[Records for this task — start]
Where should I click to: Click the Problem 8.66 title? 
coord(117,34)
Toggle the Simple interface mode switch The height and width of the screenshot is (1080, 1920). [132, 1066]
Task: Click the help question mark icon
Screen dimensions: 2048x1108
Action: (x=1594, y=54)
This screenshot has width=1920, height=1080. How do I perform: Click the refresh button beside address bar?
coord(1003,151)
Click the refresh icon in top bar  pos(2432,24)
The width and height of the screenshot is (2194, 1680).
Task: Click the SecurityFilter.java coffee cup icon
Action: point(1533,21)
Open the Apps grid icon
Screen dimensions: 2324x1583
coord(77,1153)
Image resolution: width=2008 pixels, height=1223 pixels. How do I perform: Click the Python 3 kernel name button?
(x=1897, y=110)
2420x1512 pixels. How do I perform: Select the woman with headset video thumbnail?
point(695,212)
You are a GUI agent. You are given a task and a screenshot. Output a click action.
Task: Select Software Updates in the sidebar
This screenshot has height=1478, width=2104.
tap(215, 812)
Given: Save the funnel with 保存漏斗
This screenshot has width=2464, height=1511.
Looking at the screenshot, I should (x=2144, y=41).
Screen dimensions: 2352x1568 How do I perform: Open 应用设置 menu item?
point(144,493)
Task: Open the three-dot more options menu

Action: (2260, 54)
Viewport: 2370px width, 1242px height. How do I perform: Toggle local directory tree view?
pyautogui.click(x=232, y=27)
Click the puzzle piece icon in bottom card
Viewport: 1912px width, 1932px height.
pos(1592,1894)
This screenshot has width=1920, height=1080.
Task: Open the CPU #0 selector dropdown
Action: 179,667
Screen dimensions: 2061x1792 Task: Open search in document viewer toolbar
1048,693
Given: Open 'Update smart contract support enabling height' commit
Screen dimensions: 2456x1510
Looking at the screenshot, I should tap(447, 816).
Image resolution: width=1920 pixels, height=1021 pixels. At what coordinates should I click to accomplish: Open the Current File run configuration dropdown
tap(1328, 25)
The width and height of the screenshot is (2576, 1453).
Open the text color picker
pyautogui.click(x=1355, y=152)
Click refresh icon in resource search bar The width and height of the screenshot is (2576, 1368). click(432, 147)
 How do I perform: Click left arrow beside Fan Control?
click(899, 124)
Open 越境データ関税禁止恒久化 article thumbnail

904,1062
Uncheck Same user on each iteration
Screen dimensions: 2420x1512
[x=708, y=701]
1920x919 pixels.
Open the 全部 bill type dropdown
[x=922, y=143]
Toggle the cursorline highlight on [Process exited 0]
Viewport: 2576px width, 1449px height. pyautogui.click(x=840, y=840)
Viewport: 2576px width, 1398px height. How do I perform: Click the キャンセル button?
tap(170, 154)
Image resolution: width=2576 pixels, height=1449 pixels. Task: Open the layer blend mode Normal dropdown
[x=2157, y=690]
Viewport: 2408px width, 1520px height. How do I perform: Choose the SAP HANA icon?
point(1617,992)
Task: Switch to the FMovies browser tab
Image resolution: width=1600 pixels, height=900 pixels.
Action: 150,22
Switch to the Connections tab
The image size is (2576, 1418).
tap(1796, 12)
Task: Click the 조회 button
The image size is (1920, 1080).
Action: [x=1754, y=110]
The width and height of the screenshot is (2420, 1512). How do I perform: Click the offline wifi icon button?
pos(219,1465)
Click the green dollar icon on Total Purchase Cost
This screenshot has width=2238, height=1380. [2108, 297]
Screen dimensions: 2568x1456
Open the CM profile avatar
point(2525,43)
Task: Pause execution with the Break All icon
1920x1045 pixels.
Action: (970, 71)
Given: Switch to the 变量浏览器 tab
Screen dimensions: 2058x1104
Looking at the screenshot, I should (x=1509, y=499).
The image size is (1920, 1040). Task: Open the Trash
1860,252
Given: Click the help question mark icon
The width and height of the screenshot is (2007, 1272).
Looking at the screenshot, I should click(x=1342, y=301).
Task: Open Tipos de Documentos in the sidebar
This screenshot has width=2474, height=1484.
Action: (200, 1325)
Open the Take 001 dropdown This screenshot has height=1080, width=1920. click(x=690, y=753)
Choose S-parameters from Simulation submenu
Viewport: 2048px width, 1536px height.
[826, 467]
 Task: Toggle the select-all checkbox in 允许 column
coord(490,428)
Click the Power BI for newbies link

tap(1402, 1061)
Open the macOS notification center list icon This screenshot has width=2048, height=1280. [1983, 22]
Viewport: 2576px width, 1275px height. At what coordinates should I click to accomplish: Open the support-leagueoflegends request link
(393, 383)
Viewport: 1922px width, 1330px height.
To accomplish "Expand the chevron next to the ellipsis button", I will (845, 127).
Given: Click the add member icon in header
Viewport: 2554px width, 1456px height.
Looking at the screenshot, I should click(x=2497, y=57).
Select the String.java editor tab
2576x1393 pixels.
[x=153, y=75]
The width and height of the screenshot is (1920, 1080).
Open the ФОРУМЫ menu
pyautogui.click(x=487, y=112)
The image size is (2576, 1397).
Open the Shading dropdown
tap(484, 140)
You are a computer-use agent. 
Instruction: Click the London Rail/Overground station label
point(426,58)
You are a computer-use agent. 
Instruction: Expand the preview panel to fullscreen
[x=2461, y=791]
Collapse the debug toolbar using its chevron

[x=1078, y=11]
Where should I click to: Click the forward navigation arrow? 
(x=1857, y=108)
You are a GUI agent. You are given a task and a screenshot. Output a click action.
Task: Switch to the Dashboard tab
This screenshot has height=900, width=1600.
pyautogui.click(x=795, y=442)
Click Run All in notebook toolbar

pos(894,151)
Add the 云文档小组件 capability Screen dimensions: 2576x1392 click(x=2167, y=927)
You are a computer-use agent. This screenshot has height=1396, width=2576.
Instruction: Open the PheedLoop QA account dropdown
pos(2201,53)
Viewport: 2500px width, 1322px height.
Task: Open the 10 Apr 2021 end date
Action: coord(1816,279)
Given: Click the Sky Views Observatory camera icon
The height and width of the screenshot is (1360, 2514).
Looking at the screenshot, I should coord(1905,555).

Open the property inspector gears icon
[Records for this task — finish]
## [Prompt]
The lines to copy are those in the listing that contain "sidebar".

## [Completed task]
Task: Select Software Updates in the sidebar
Task: Open Tipos de Documentos in the sidebar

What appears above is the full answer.